The secret of successful company blogging

So the secret of successful company blogging is simple. Don’t give up when you run out of ideas. Instead try changing your approach to blogging and don’t be afraid to keep your posts short (unlike this one!).

Finally, avoid the situation entirely by keeping a list of blog ideas that you can call upon when inspiration run dries.

Ultimately successful corporate blogging is about perseverance.

  • really, man?

    You lost me when you used “your” instead of “you’re”.

  • Alex Subrizi

    At my company, where my role extends to corporate communications, we’ve been discussing the purpose and importance of our blog for some time. Yes it’s hard, as you point out, to get employees to contribute regularly, and over a five-year period we’re averaging only about 10 posts per year. More significantly, none of those posts has ever generated a relevant, serious comment (there are always spammers that always insert a URL after some bland bit of praise).

    So the question we are asking ourselves as we try to revitalize our blog is whether the lack of comments equates to a (near) total lack of interest in our blog, and whether this might be addressed by more frequent posting or more high quality posts. Having to choose between these last two, which ranks higher in your view?

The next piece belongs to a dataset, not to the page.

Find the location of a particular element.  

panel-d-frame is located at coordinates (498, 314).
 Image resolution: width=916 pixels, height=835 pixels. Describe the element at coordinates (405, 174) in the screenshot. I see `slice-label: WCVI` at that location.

    And yes, I agree that you could fix that “your > you’re” typo. It’s the first word of your fourth point. Having your ideas thrown out by a reader because of a spelling or punctuation mistake is short-sighted, I agree. But forgoing the chance to correct an error once it’s pointed out is odd. For those with an eye for such things, errors interrupt the flow of discourse: call it a harsh truth about written communication. Proofreaders have jobs for this reason. You didn’t “lose me”, I kept reading, and enjoyed and shared your post. But I find it strange that, once the error is pointed out, it remain uncorrected.